Stop Smoking: Make 2019 your year to quit for good! Smoking is linked to coronary heart disease, stroke, and artery damage. When you smoke buildup of fatty material, otherwise known as atheroma, occurs. Atheroma narrows the arteries which can lead to a stroke or a heart attack. Go on girl! We believe in you, put down those smokes for the good of your heart!
Lower Cholesterol & Blood Pressure: While you should always keep an eye on your cholesterol and blood pressure, don’t let it overtake your life. Simply finding ways to eat healthier meals and get regular exercise, will help this happen naturally. FYI, high blood pressure and cholesterol, like heart disease, is ageless. You can be in your 20s and 30s and have both high readings. In fact, according to the CDC, 102 million adults in their 20s or older, have high cholesterol. Sometimes it’s genetics, but oftentimes a simple lifestyle change can move you to the healthier end of the spectrum.
Stop Stressing: This one is not that easy to do, and we’re all guilty of stressing ourselves out at times. If you’re super stressed, learning ways to keep your nerves in check is a start. Whether you’re balancing a job, a social life, school, work or kids , life can get hectic at times. Remember to make time for yourself, try up yoga, hit the sauna or steam room if your gym has one, get a massage or practice meditation. Whatever you decide, find healthy ways to unwind! You deserve it.
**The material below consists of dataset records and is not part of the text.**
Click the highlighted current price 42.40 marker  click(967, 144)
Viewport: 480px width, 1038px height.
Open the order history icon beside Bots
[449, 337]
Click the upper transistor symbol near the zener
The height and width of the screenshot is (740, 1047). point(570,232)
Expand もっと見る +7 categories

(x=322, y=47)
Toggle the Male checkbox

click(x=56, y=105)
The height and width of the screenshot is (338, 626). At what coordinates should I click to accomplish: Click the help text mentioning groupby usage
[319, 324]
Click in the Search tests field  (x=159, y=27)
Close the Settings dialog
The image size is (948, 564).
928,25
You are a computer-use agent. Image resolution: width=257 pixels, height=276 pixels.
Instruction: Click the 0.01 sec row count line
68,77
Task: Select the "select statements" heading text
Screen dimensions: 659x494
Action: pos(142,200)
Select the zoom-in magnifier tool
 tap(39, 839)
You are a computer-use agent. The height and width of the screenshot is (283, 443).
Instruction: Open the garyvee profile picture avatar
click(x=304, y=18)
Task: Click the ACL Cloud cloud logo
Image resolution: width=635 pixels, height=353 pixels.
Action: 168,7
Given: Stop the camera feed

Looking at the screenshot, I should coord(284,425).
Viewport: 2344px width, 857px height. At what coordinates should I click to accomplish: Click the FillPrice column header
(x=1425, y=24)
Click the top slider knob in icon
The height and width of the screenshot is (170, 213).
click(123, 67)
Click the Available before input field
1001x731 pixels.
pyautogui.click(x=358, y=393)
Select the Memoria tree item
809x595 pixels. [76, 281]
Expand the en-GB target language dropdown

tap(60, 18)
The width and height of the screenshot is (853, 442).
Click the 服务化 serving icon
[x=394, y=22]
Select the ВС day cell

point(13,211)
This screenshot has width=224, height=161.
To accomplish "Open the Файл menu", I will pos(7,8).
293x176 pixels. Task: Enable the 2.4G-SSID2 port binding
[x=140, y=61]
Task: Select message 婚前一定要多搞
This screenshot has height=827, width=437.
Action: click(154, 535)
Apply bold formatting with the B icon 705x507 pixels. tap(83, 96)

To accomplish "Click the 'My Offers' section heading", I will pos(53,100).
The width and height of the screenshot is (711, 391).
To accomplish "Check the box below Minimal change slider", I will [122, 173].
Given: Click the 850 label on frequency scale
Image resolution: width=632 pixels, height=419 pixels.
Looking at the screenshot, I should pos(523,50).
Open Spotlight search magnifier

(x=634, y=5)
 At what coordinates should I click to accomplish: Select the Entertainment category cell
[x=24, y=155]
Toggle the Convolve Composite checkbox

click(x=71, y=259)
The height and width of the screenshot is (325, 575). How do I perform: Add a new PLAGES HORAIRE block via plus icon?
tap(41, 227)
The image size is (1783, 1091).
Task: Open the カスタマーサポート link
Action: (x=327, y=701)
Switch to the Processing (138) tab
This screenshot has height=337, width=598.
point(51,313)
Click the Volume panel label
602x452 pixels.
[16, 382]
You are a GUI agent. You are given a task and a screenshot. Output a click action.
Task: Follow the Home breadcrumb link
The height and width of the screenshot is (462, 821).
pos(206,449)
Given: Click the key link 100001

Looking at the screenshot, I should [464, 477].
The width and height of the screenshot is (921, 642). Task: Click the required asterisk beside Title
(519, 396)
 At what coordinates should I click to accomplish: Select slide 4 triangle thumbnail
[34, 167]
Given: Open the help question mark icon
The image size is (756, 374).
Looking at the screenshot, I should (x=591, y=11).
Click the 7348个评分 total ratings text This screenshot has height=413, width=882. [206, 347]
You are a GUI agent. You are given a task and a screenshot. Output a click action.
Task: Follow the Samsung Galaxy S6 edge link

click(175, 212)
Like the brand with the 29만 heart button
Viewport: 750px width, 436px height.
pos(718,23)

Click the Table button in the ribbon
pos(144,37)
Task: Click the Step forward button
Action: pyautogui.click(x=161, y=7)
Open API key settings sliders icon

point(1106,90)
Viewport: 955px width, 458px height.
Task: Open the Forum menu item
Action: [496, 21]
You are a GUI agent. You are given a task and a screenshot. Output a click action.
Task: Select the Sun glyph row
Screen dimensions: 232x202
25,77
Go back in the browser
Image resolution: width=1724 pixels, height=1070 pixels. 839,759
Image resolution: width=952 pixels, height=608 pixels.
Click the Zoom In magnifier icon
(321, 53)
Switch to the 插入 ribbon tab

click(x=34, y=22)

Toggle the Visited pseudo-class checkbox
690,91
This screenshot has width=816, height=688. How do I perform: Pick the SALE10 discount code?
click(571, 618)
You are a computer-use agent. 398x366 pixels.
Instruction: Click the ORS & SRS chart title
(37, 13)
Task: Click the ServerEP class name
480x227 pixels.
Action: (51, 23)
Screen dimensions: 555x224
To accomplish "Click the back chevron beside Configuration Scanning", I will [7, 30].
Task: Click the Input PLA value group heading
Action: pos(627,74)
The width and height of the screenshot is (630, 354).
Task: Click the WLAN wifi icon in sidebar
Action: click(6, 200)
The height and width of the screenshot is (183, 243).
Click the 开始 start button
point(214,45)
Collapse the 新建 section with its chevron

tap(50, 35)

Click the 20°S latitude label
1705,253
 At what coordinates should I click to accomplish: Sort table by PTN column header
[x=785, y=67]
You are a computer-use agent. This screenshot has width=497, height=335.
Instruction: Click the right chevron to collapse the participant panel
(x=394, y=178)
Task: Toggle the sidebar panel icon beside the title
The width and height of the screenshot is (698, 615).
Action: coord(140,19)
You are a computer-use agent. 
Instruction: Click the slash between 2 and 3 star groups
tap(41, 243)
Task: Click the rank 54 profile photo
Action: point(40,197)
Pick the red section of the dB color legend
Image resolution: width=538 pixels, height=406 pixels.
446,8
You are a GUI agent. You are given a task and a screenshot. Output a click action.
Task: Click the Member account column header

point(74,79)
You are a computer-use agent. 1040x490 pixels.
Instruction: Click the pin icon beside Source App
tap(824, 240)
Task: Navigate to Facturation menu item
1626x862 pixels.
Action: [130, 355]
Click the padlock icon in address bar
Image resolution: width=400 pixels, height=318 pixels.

Love Your Heart, Love Yourself.
The month of February is American Heart Health Month, so don’t forget to be your own Valentine, and keep your heart healthy. Don’t put off keeping your blood pressure, cholesterol, blood sugar, and BMI in check. Often times, people wait until it’s too late to get their heart health under control. The sooner you start loving your heart with healthier lifestyle choices, the quicker you’ll get on the road toward personal wellness and physical improvement.